+++ TEXTE CITÉ +++
Thierry Maillet - La Génération Participation
14/01/2007
Marketingisdead : A la fin d'une critique assez violente de la Société de Consommation, tu cites la directrice éditoriale de novethic.com : "Les deux mamelles du marketing, les promesses bienfaitrices et le discours de rêve véhiculés par la publicité ont apparemment épuisé les réserves de crédibilité dont elles bénéficiaient". Peux-tu préciser ce que t'inspire plus particulièrement cette réflexion ? Marketing is dead ?
Thierry Maillet : Cher François, il m’est difficile d’être en désaccord avec toi car tes commentaires résonnent souvent justes à mes oreilles mais permets-moi de le confesser. Non le marketing n’est pas mort puisque ce n’est qu’une technique, une modalité et non pas une finalité… comme continuent à le croire trop souvent les étudiants d’écoles de commerce.
+++
* [SÉRIE DE CONSIGNES]
**1)** Recopiez mot pour mot le passage de l'entretien qui commence par « Thierry Maillet - La » et se poursuit jusqu'à « Marketing is dead ? ».
**2)** Veuillez relever, dans l'entretien, les trois noms par lesquels Thierry Maillet dit ce qu'est le marketing et ce qu'il n'est pas.
Appuyez-vous uniquement sur l'entretien, sans recourir au matériel.
+++ RELEVÉ DES DONNÉES +++
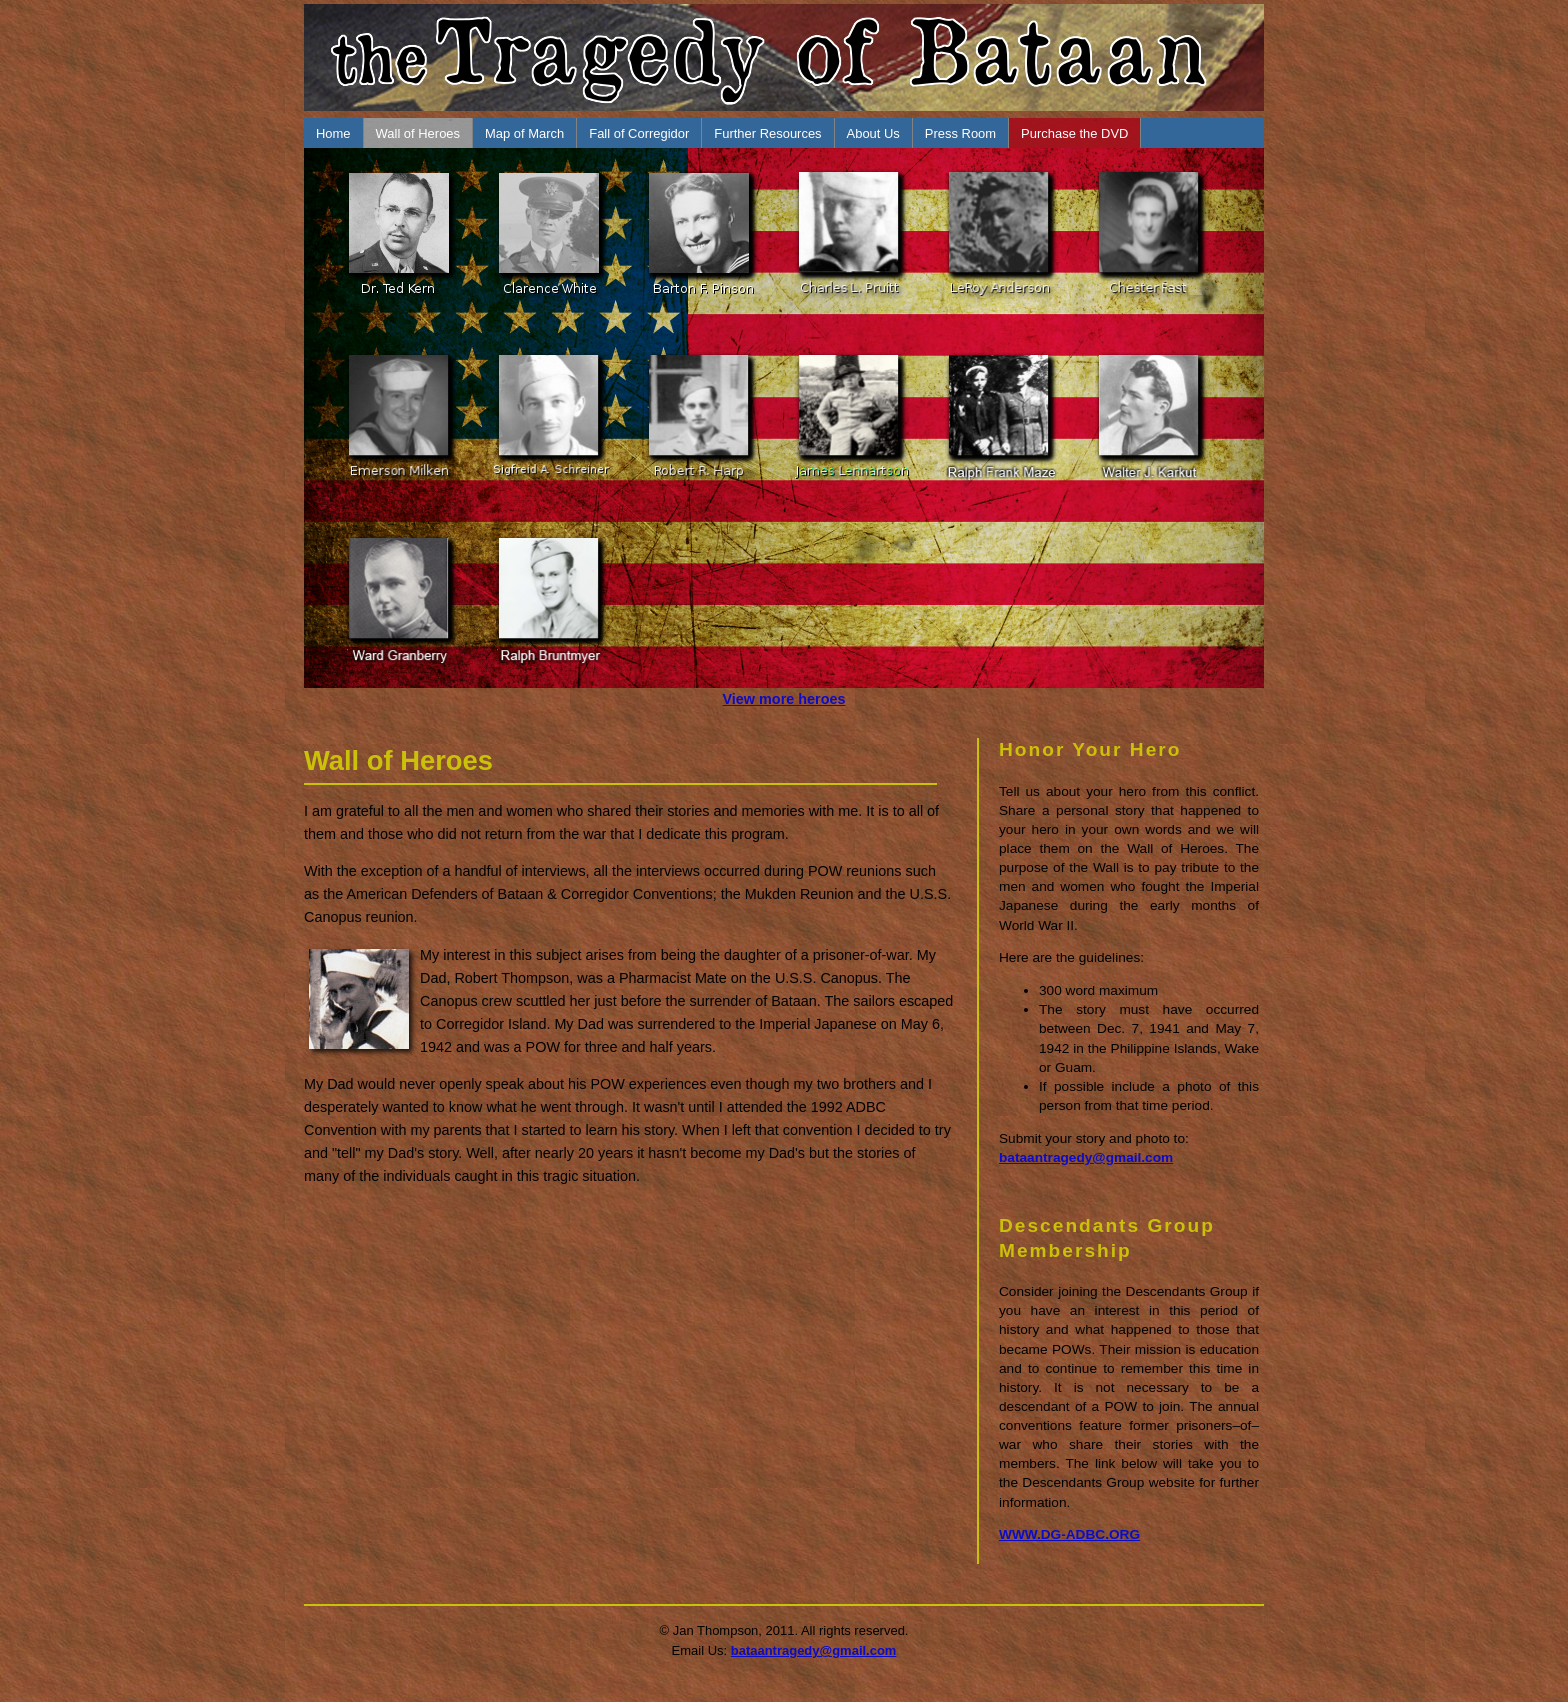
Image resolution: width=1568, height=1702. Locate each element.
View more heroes (784, 699)
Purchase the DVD (1074, 133)
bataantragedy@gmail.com (1086, 1157)
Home (333, 133)
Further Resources (767, 133)
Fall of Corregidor (639, 133)
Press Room (960, 133)
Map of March (524, 133)
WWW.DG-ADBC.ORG (1069, 1534)
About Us (873, 133)
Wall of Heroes (418, 133)
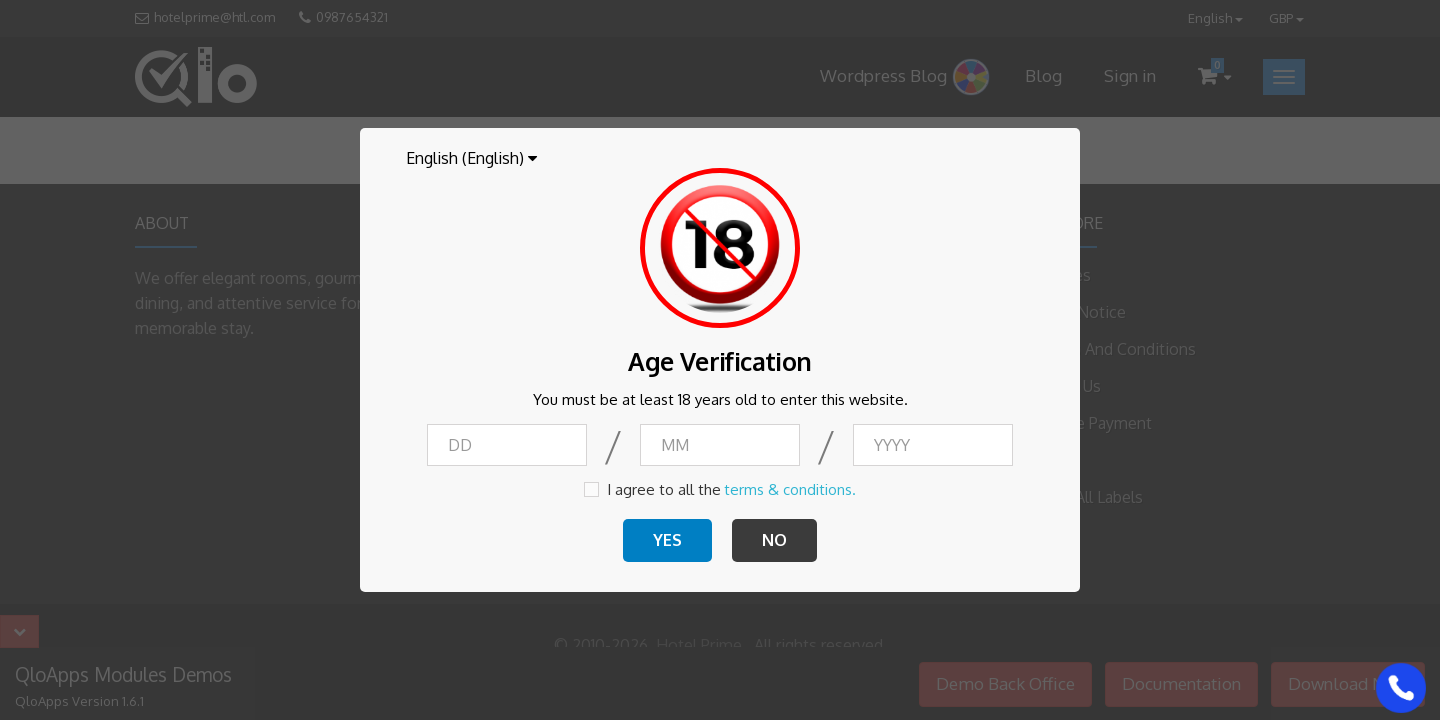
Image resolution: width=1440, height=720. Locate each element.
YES (667, 540)
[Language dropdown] (471, 158)
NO (774, 540)
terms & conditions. (790, 489)
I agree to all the (664, 490)
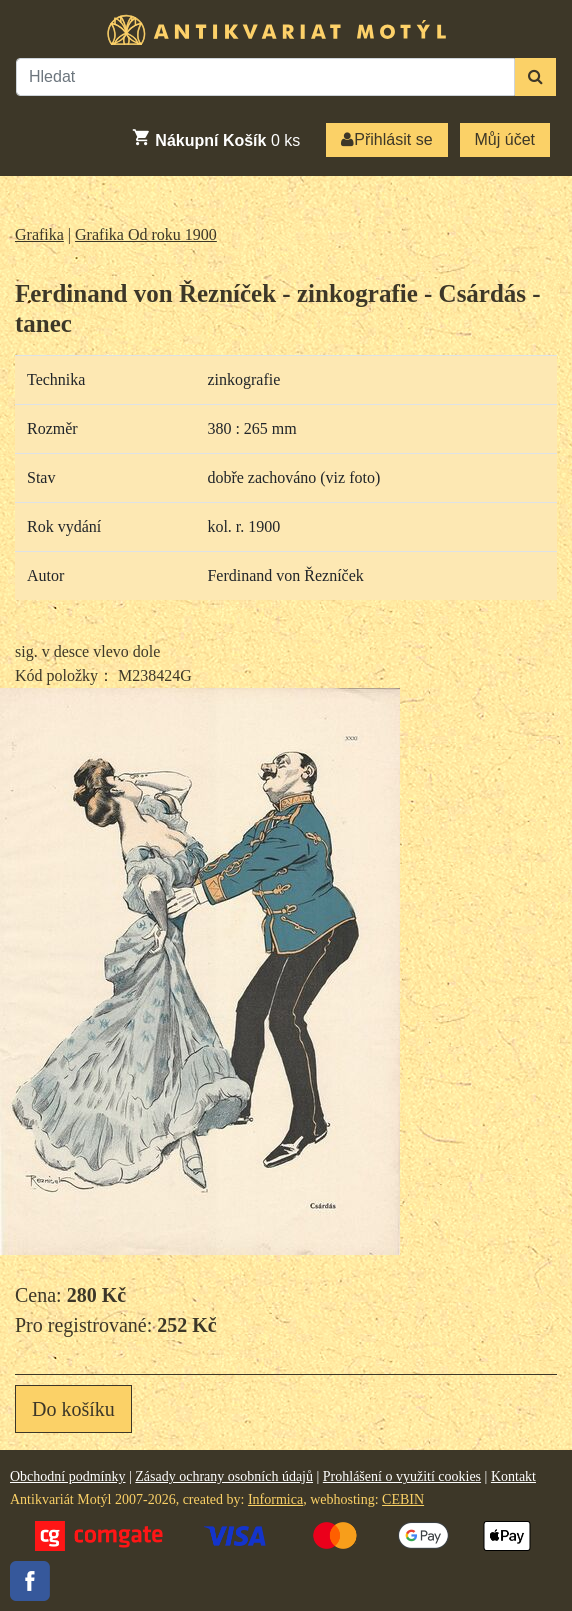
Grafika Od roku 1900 (146, 234)
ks (215, 138)
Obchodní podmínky (68, 1476)
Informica (275, 1499)
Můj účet (505, 139)
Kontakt (513, 1476)
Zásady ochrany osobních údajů (224, 1476)
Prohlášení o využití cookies (402, 1476)
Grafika (39, 234)
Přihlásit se (386, 139)
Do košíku (73, 1409)
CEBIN (403, 1499)
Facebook (30, 1581)
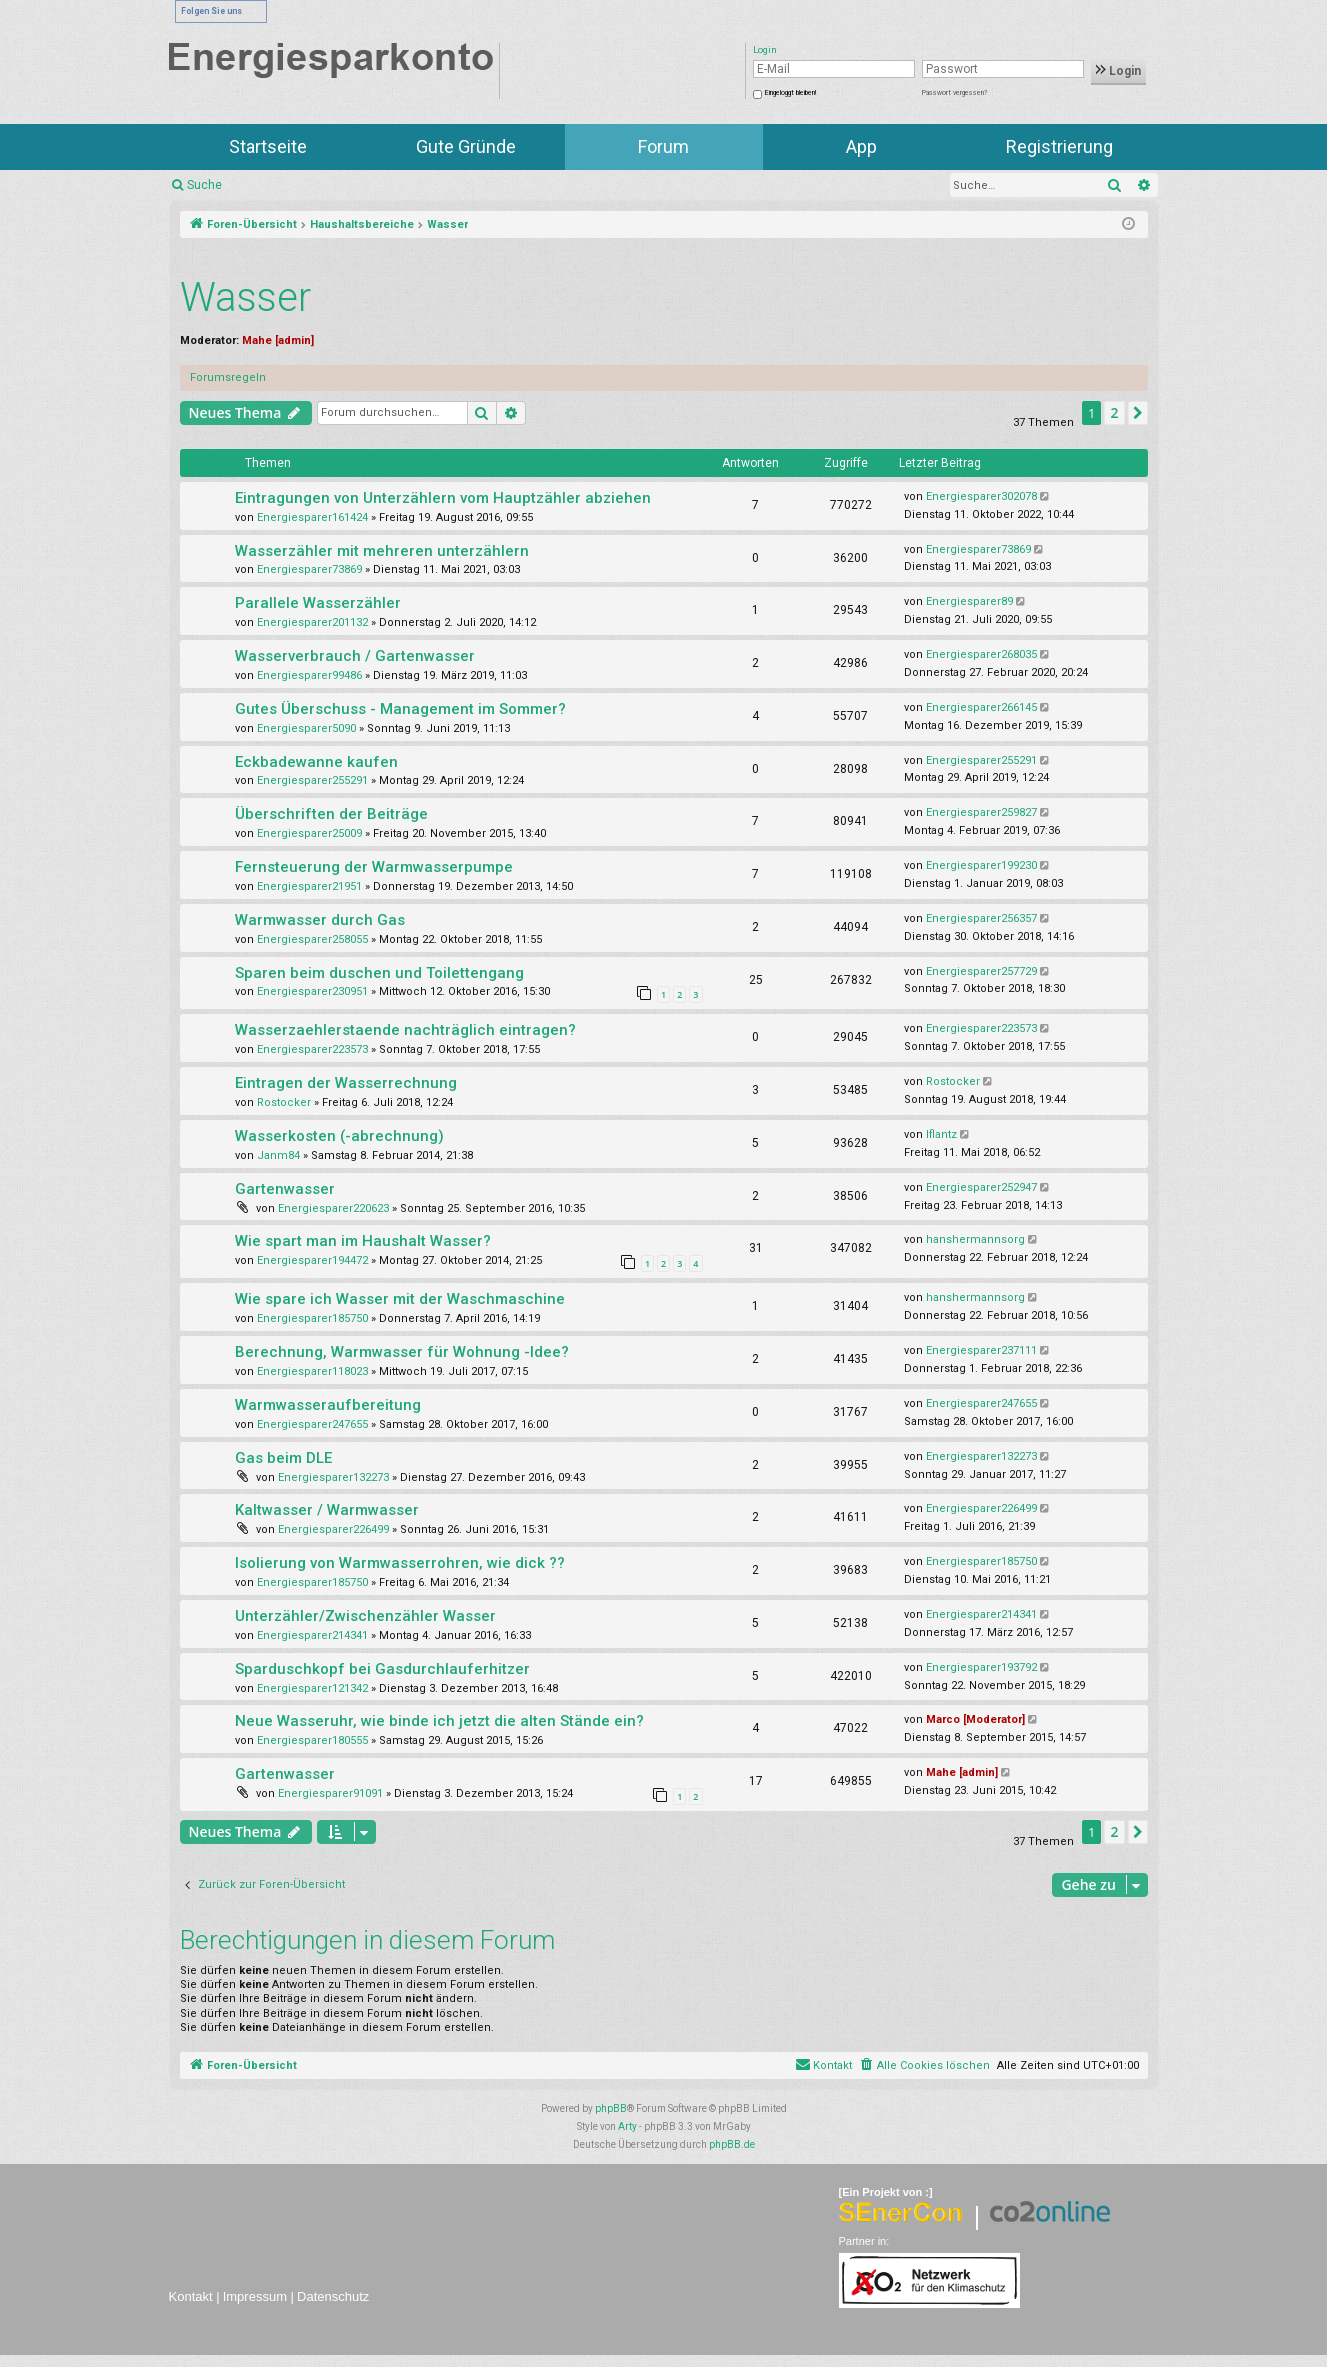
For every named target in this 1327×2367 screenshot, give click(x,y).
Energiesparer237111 (981, 1350)
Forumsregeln (228, 377)
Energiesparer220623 (333, 1208)
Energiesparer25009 (309, 833)
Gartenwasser (285, 1189)
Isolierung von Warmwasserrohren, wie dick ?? (400, 1563)
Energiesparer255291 (312, 780)
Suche (204, 185)
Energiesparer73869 (309, 569)
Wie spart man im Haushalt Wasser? (363, 1241)
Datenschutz (333, 2296)
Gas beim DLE (283, 1458)
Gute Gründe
+++
* [CORRIGÉ PAR CONSIGNE]
**1)**
Thierry Maillet - La Génération Participation
14/01/2007
Marketingisdead : A la fin d'une critique assez violente de la Société de Consommation, tu cites la directrice éditoriale de novethic.com : "Les deux mamelles du marketing, les promesses bienfaitrices et le discours de rêve véhiculés par la publicité ont apparemment épuisé les réserves de crédibilité dont elles bénéficiaient". Peux-tu préciser ce que t'inspire plus particulièrement cette réflexion ? Marketing is dead ?

**2)** Une technique, une modalité (ce qu'il est) et une finalité (ce qu'il n'est pas).